INPUT FOR THIS TASK -
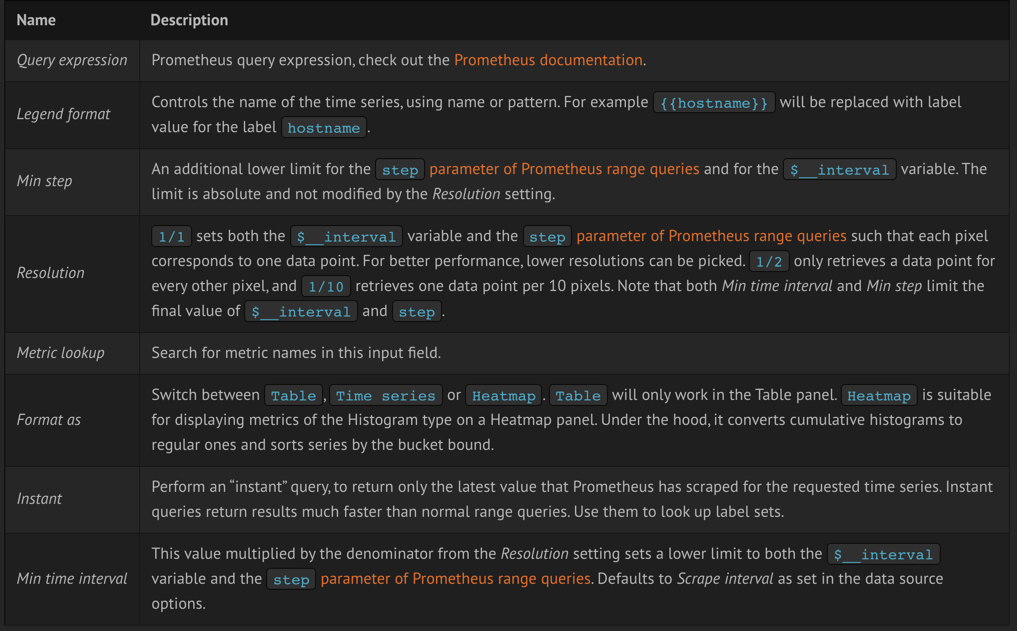This screenshot has width=1017, height=631.
Task: Select the Query expression row name
Action: click(x=72, y=60)
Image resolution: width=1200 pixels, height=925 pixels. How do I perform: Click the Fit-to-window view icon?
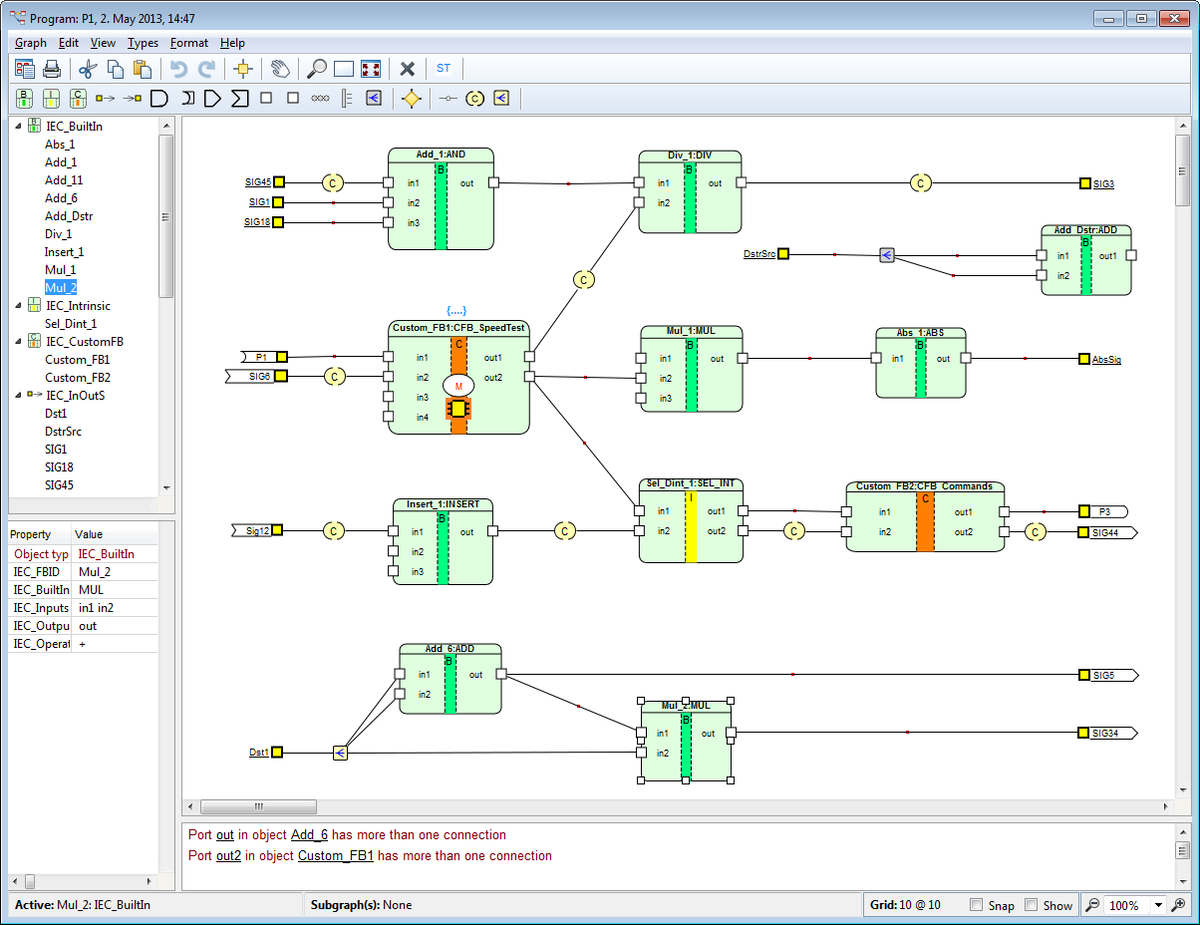(x=370, y=69)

AIM OF THE TASK - "Image resolution: width=1200" marks the first line to copy; copy that line and every line after it through the last line of the listing, exactly and without pictures.

SOLUTION FOR THIS EXERCISE -
Image resolution: width=1200 pixels, height=925 pixels. How do I perform: Click the Fit-to-window view icon?
(x=370, y=69)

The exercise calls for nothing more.